I’m outside the hotel with Moshe and Miriam and Levi, waiting for Chani. Officious Cohen Man suddenly appears; he’d been MIA all day. Turns out he wants to get onto the Jerusalem bus even though he hasn’t paid for it, and feels perplexed about what to do. I tell him he can have my seat. Through the window, we see that Avi has brought out more sufganiyot to the folks in the lobby. I tell Officious Cohen Man “now is your chance to atone for yourself.” Two minutes later he has come out, sufganiyah in hand, and says “this is for you.” Much better!

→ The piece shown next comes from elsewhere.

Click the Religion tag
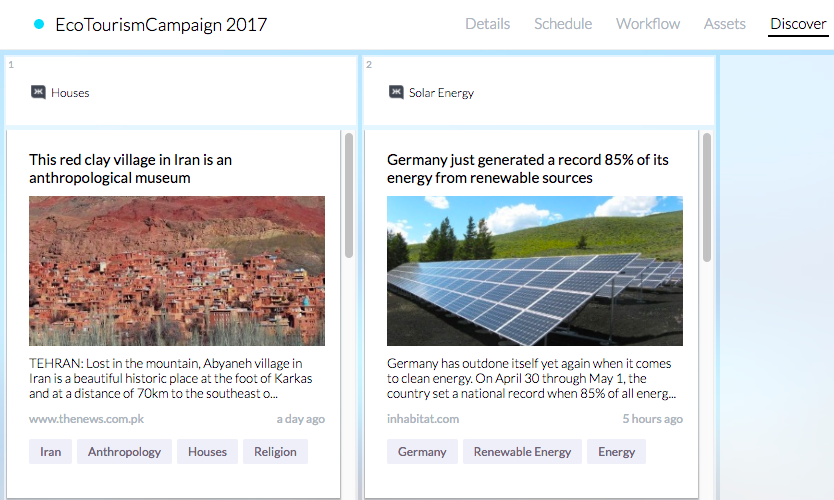Image resolution: width=834 pixels, height=500 pixels. pos(275,451)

Miriam, Levi and I pile into the back seat of Chani and Moshe’s car. Miriam says “What do you say about visiting the grave of Rabbi Akiva?” I suspect that she is hoping to delay or prevent our visit to the Druzes, but we all like the idea, and Levi, the new immigrant, happens to have been there once and remembers the way well enough to point us in the right direction, before we drop him off at a bus stop so he can get back to Safed.

Rabbi Akiva is buried, along with Rabbi Moshe Chaim Luzatto (the Ramchal) on a hill overlooking the Kinneret. There is a beautiful gazebo-type structure built over the graves, and the view is gorgeous.

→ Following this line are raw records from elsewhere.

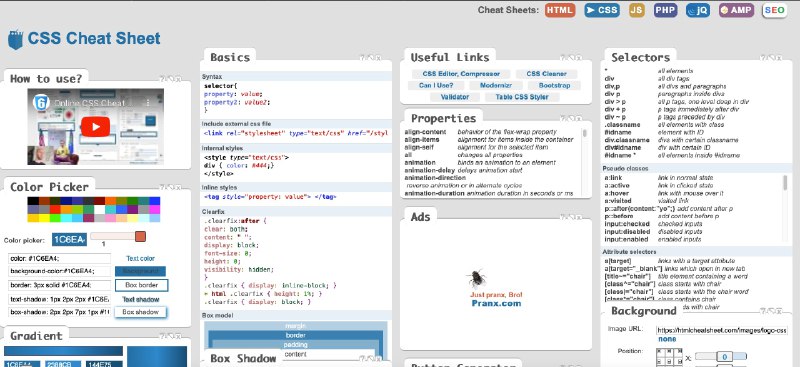Open the HTML cheat sheet badge
The image size is (800, 367).
[x=560, y=10]
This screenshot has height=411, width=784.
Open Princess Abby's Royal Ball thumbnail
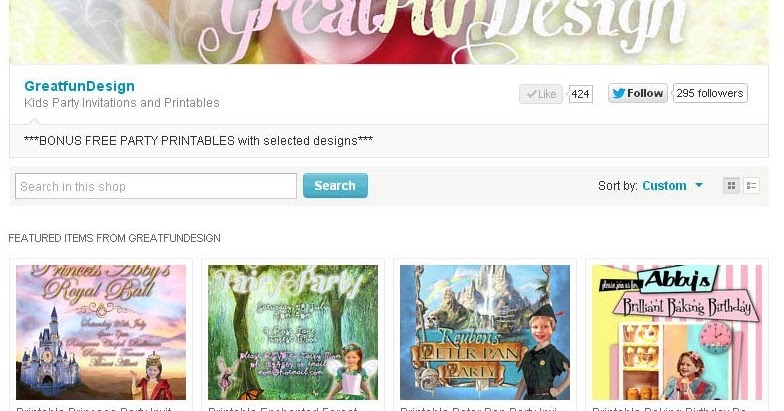point(101,332)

The Ramchal’s tomb is above ground, very stately-looking. Rabbi Akiva, on the other hand, was buried 2,000 years ago (or so) in a little underground cave whose entrance is now covered with glass. It’s basically a glass-covered hole in the wall with the gazebo and terrace built around it. I try to look through the glass but just see the first couple of feet of what looks to be a tunnel, and feel a little spooky for a second.

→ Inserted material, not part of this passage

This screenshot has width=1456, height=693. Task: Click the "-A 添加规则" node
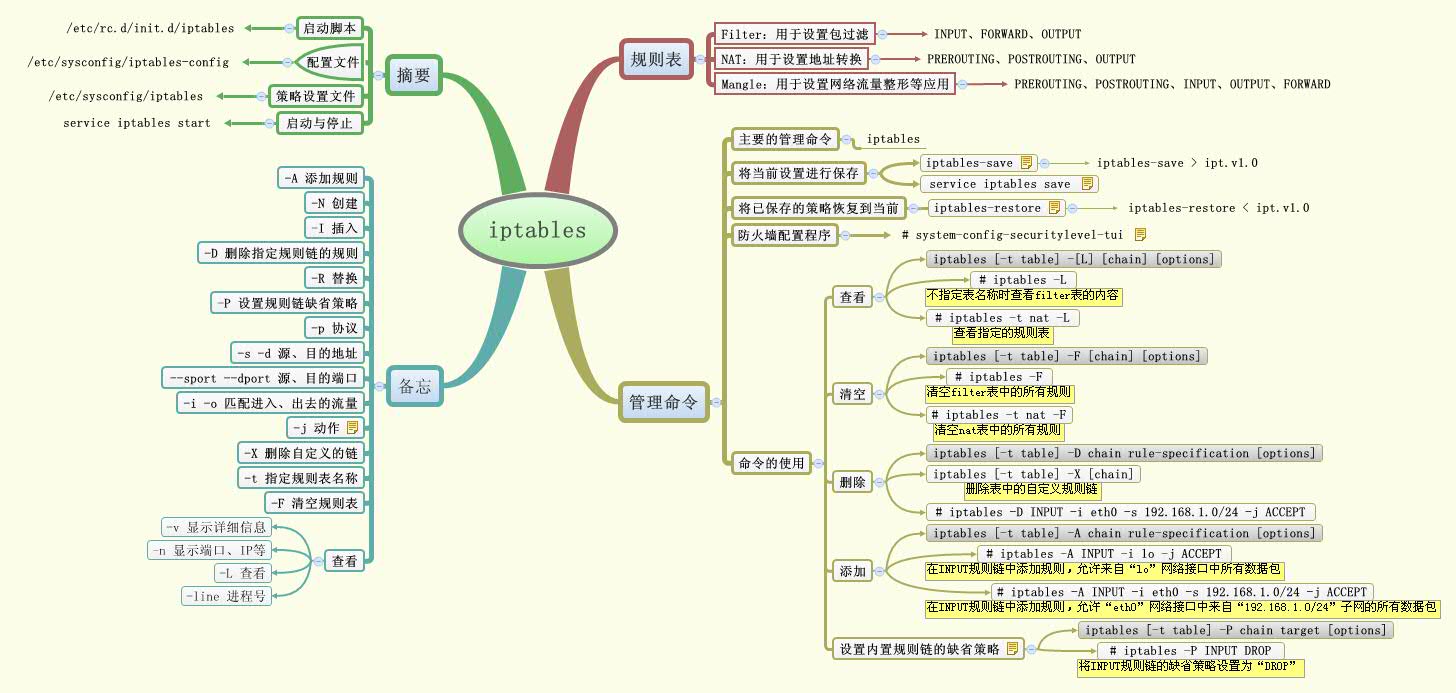tap(320, 177)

Rabbi Akiva was known as a loving person, and his spirit permeates the place. There aren’t people crying to God, like you find at, say, the Western Wall or Rachel’s tomb or the tomb of Rabbi Meir Ba’al Haness. In fact, a religious family has come to Rabbi Akiva’s grave and set up cakes and sodas and pretzels, to provide a festive Melave Malka (traditional post-Shabbat party) for all the visitors at the tomb, directly next to Rabbi Akiva’s resting place. It’s actually a beautiful evening to have a picnic with a night view of the Kinneret. I wonder what Rabbi Akiva would think about Jews of 2004 having a Melava Malka at his gravesite.

Rabbi Akiva was truly a righteous dude in every way. Somehow I think that he would be happy, if he knew. Maybe he does.

There is a poster with a prayer to say, and Chani and I stand together and whisper the words. Happily, my Hebrew is now good enough that I understand almost all of it even though the text is new to me. There is an entire paragraph devoted to a prayer to find one’s partner and raise God-fearing children. I hope that saying this at Rabbi Akiva’s grave will help, because the Shabbaton certainly has not.

The four of us climb back into the car, and start out for the home of Azzam Azzam.